El semblante de preocupación contenida que Sandra había mantenido durante varios minutos había dado paso ahora a una sonrisa desenfadada. Luego, y sin saber exactamente por qué, la nueva Elegida de la orden besó cariñosamente la mejilla derecha de su interlocutor. Aquel admirador circunstancial y un tanto apesadumbrado empezaba a caerle a Sandra bastante mejor que unos minutos atrás. Por su parte, John MacLeland se sentía poseído por una sensación de embriaguez mental inexplicable. La hermosa criatura que se hallaba ante él no se ajustaba precisamente al perfil sumiso que cabría esperar de una Protegida, pero al marino retirado le parecía que Sandra Rialc era una mujer con temple de auténtica emperatriz, a pesar de su escepticismo arraigado y de su tendencia a analizar el mundo a través del método científico.

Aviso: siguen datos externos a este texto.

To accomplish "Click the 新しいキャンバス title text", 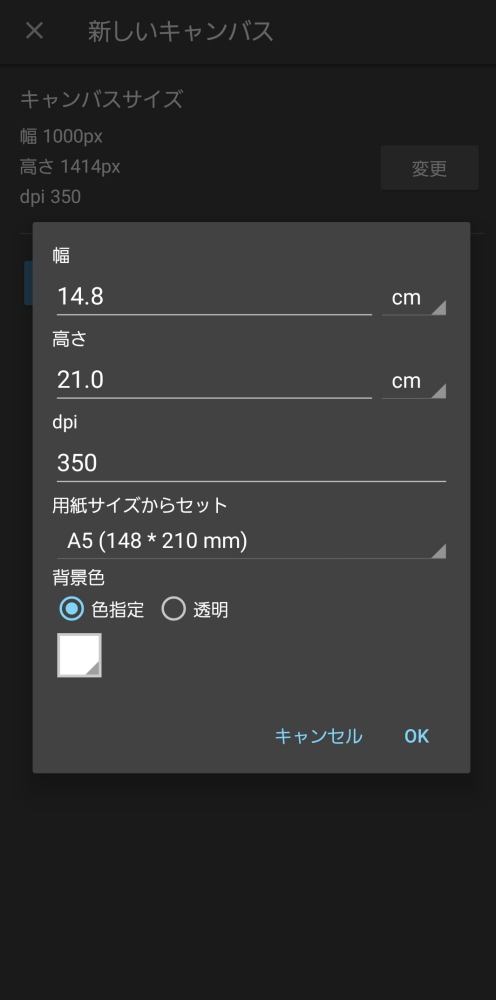I will (180, 31).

—Por cierto, señor MacLeland… —dijo Sandra—. ¿A cuál de las cuatrocientas cincuenta sociedades que se consideran herederas de la antigua Orden del Temple pertenece usted?
—A la única y verdadera, señorita Rialc.
—Ya me lo suponía —repuso ella al instante, esbozando después una sonrisa socarrona.
—Pertenezco a la primigenia Orden de los Pobres Caballeros de Cristo y del Templo de Salomón, y hace más de nueve siglos que existimos… —afirmó él con énfasis—. No hay otra.
—¿Y cómo demuestran ustedes eso? —Sandra necesitaba pruebas.
—Pues porque somos la única sociedad templaria a la que el Gran Maestre Jacques de Molay legó su testamento político poco antes de morir en la hoguera. Hay unos documentos cuya autenticidad ha sido verificada por papas, reyes y expertos en la materia a lo largo de siglos. Todos los que reivindican una identidad templaría fuera de nuestra orden son libres de hacerlo. Y hay algunos que lo hacen con la mejor intención del mundo, pero ninguno de ellos es un templario de verdad.
—¿Y dónde guardan ustedes esa documentación tan acreditativa?
—En uno de los lugares más seguros del mundo, por supuesto.
—¿La Fosa de las Marianas… la gruta de Ali Babá… el calcetín de la abuela… Fort Knox, quizás? —preguntó Sandra un tanto embromada.
—No, señorita Rialc, y se lo digo muy en serio… —le respondió MacLeland, sonriendo perspicaz—. Una sección de ese testamento político se halla depositada en una caja fuerte de la cámara acorazada de las dependencias centrales de la Banque de Crédit Suisse, en Zurich. La ubicación del resto del documento solamente la conocen el Primer Maestre y su Primer Senescal.
—¡Vaya! Supongo que esto debe de ser información muy confidencial, ¿no? —Sandra estaba intrigada.
—Le aseguro que no, amiga mía. Lo sabe casi todo el mundo.
—Yo no lo sabía.
—Ahora sí —replicó MacLeland, mirándola de soslayo.
Mientras removía los cubitos de hielo de su Martini, el hombre ataviado de patrón de yate se sentía tan confiado y feliz que en esos momentos no se percató de que una lancha neumática camuflada se les estaba acercando sigilosamente por la sección de proa, oculta por un suave oleaje de Levante que se había ido alborotando discretamente en los últimos minutos. El individuo de cabellos claros, tez sonrosada y ojos azules no podía saberlo todavía.
Nadie puede.
Pero la agradable sensación que aquel hombre acababa de experimentar tras el beso que su hermosa pasajera le había propinado iba a convertirse en la última gran satisfacción de su vida. Sandra se giró lentamente para tomar su vaso de Martini del salpicadero, y entonces oyó un silbido siniestro. Cuando volvió su mirada al miembro del Segundo Nivel de la Orden de los Pobres Caballeros y Damas de Cristo, advirtió horrorizada que su cabeza se inclinaba lentamente hacia atrás mostrando un orificio en la frente. La bala le había atravesado el cráneo completamente.
—Láncese… al… agua.
Fue lo último que Sandra oyó decir a MacLeland antes de morir éste. No se lo pensó dos veces.